Character is Destiny: Can Role-Playing Language Agents Make Persona-Driven Decisions?
This addresses the problem of simulating human-like decision-making in AI for applications like interactive storytelling or social simulations, but it is incremental as it builds on existing role-playing language agents.
The paper benchmarks large language models (LLMs) on persona-driven decision-making using a dataset of 1,462 character decisions from novels, finding that state-of-the-art LLMs show promising capabilities but have room for improvement, and proposes a method that increases accuracy by 5.03%.

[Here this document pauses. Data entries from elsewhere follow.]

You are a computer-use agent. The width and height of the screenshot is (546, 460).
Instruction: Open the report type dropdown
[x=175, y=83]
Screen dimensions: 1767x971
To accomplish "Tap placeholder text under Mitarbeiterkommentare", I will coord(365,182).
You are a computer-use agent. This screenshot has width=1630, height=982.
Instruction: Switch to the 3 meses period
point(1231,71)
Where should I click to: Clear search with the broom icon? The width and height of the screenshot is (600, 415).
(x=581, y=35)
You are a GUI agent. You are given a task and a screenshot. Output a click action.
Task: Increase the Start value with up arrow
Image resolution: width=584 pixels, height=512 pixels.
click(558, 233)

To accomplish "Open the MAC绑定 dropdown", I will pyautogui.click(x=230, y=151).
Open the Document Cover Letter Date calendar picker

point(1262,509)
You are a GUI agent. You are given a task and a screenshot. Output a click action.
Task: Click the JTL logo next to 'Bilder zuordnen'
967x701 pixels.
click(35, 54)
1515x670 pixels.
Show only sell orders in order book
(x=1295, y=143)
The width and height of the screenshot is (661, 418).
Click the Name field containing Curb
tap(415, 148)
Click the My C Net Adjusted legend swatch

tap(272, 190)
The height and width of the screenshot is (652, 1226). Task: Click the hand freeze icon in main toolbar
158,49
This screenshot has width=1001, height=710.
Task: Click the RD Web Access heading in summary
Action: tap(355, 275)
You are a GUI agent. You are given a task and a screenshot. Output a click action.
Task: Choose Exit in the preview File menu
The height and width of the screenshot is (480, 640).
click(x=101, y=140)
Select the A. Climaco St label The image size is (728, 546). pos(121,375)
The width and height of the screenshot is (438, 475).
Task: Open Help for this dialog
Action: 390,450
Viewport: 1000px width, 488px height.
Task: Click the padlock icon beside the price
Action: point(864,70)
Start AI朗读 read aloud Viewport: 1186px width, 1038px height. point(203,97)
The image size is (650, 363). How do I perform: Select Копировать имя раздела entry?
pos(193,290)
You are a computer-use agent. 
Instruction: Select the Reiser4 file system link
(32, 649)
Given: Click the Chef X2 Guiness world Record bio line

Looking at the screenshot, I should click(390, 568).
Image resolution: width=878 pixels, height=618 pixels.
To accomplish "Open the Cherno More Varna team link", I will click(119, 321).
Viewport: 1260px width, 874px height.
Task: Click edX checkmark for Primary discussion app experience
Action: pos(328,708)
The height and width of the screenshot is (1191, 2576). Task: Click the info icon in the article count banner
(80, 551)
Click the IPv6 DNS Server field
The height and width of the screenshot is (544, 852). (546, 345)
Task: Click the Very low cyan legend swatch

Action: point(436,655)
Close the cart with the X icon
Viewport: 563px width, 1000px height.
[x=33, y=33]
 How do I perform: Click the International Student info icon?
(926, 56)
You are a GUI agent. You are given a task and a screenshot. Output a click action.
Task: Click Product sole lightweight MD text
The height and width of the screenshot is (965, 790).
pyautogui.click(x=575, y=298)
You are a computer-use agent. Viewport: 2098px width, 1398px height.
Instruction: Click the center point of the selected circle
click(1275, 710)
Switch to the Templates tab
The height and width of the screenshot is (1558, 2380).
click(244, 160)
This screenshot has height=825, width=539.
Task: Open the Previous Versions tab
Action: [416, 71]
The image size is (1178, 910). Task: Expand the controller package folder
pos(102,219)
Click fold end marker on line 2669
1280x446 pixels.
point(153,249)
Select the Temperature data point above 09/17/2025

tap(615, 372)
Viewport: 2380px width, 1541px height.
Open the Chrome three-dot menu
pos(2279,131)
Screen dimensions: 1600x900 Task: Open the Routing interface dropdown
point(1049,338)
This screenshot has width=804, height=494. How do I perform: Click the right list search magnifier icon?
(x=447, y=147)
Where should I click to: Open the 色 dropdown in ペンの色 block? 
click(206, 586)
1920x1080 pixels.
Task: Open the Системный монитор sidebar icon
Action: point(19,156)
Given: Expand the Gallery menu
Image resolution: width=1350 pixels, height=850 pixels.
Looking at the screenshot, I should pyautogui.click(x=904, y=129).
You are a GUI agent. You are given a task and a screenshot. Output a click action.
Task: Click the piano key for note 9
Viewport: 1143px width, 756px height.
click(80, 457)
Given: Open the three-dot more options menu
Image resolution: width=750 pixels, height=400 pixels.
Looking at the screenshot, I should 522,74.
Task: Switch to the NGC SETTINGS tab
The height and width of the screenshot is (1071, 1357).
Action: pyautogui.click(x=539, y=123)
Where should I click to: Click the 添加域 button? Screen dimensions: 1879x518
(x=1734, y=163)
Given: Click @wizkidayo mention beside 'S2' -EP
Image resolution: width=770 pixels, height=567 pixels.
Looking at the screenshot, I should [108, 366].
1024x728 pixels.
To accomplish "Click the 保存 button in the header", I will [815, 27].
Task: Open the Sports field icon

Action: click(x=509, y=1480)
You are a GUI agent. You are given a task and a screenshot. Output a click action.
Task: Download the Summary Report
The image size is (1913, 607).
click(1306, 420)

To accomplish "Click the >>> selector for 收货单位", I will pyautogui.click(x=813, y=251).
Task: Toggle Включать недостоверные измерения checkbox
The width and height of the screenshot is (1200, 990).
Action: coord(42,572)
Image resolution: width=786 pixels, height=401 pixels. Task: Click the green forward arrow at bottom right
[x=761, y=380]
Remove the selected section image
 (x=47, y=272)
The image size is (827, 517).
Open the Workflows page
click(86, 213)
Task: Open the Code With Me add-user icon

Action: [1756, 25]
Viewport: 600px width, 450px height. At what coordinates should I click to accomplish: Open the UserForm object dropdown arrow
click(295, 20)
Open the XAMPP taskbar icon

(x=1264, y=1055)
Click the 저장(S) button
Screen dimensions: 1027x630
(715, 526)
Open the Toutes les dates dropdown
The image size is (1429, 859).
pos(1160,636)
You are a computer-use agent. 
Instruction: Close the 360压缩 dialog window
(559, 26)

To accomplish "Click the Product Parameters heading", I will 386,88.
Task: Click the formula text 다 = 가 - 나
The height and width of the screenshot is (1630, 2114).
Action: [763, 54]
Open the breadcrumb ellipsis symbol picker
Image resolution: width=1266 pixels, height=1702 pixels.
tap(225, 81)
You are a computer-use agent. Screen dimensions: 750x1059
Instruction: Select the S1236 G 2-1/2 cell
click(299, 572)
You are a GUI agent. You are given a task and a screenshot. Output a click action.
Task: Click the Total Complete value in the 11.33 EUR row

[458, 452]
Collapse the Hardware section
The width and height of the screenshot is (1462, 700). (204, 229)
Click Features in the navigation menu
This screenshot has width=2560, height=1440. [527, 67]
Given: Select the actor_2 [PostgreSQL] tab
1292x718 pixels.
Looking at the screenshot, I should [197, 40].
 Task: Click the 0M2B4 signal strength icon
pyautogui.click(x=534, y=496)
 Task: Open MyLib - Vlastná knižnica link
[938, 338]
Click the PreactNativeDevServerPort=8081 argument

Can Large Language Models (LLMs) simulate humans in making important decisions? Recent research has unveiled the potential of using LLMs to develop role-playing language agents (RPLAs), mimicking mainly the knowledge and tones of various characters. However, imitative decision-making necessitates a more nuanced understanding of personas. In this paper, we benchmark the ability of LLMs in persona-driven decision-making. Specifically, we investigate whether LLMs can predict characters' decisions provided by the preceding stories in high-quality novels. Leveraging character analyses written by literary experts, we construct a dataset LIFECHOICE comprising 1,462 characters' decision points from 388 books. Then, we conduct comprehensive experiments on LIFECHOICE, with various LLMs and RPLA methodologies. The results demonstrate that state-of-the-art LLMs exhibit promising capabilities in this task, yet substantial room for improvement remains. Hence, we further propose the CHARMAP method, which adopts persona-based memory retrieval and significantly advances RPLAs on this task, achieving 5.03% increase in accuracy.